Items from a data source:
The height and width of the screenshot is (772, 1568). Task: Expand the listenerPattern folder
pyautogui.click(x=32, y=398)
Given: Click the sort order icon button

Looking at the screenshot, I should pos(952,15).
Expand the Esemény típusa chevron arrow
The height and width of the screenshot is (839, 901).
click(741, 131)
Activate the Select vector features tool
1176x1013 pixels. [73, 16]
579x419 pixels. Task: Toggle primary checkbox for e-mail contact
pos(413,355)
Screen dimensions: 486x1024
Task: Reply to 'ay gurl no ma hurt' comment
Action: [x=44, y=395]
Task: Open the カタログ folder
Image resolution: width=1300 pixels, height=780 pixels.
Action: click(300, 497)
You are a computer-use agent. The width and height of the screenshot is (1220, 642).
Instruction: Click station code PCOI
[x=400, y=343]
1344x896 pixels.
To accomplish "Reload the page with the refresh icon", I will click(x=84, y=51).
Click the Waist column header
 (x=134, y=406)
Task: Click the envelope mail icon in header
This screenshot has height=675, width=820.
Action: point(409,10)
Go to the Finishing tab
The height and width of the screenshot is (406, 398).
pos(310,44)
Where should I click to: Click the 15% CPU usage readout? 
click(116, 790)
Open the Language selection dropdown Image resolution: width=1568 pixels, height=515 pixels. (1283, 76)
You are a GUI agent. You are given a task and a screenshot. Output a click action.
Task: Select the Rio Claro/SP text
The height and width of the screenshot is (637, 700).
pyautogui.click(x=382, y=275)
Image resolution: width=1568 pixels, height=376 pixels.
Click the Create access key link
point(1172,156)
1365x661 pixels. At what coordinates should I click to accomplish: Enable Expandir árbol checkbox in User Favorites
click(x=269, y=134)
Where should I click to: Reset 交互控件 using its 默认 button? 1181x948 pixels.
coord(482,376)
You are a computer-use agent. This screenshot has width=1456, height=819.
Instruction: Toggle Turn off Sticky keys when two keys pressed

(Exercise task) Retype, verbatim, the portion of the listing that opens with its first line and closes with the line containing "click(741, 131)".

(Worked answer)
The height and width of the screenshot is (772, 1568). Task: Expand the listenerPattern folder
pyautogui.click(x=32, y=398)
Given: Click the sort order icon button

Looking at the screenshot, I should pos(952,15).
Expand the Esemény típusa chevron arrow
The height and width of the screenshot is (839, 901).
click(741, 131)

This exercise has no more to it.